Nothing but a number should be returned: the count of lines in the records that contain "Given".

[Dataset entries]
▬▬▬▬▬▬▬▬▬▬

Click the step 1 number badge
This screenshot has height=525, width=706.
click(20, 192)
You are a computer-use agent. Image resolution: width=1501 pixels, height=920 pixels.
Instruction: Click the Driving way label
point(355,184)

▬▬▬▬▬▬▬▬▬▬

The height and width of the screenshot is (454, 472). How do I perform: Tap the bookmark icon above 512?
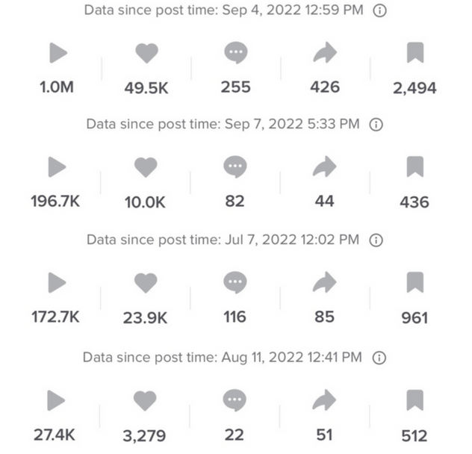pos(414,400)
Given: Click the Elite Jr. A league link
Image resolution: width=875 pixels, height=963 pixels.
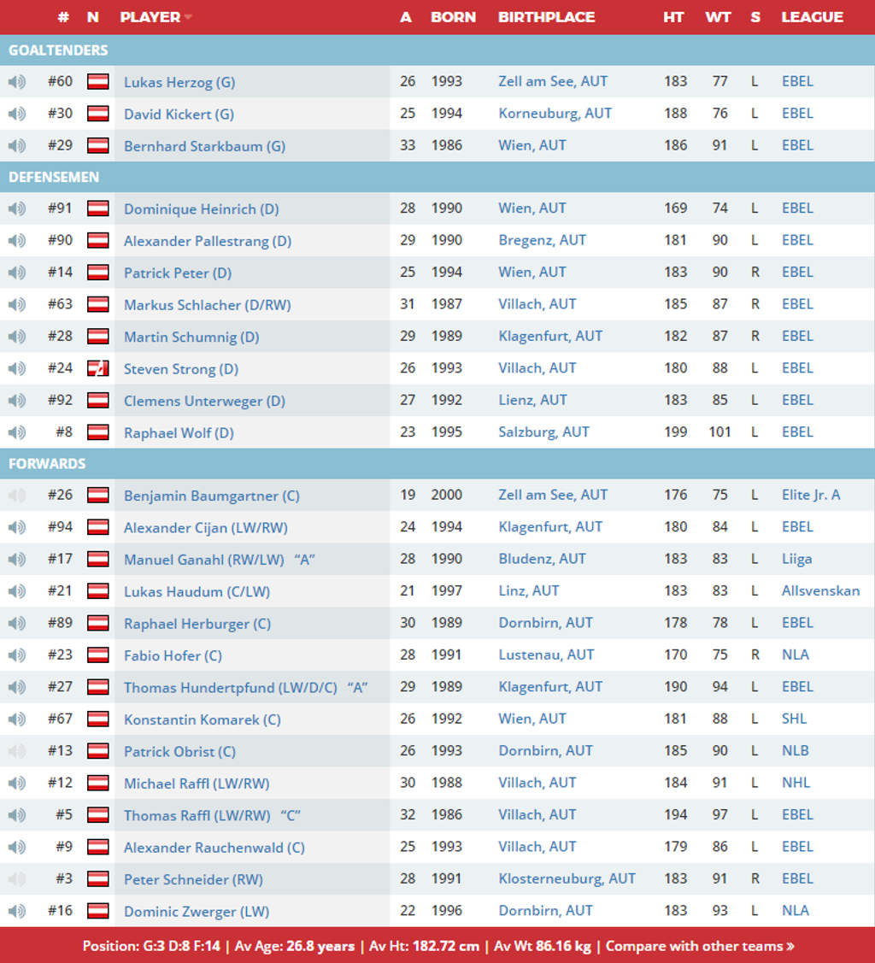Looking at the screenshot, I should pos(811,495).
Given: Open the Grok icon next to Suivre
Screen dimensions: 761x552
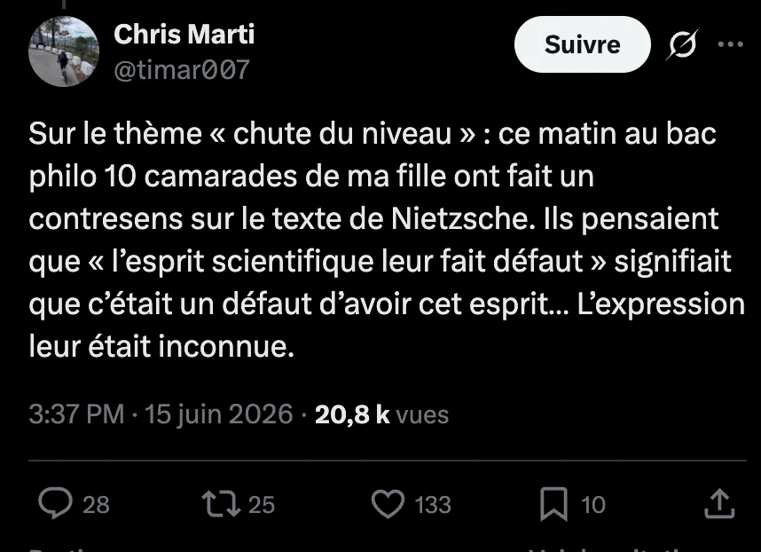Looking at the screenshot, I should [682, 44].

▬▬▬▬▬▬▬▬▬▬

Task result:
2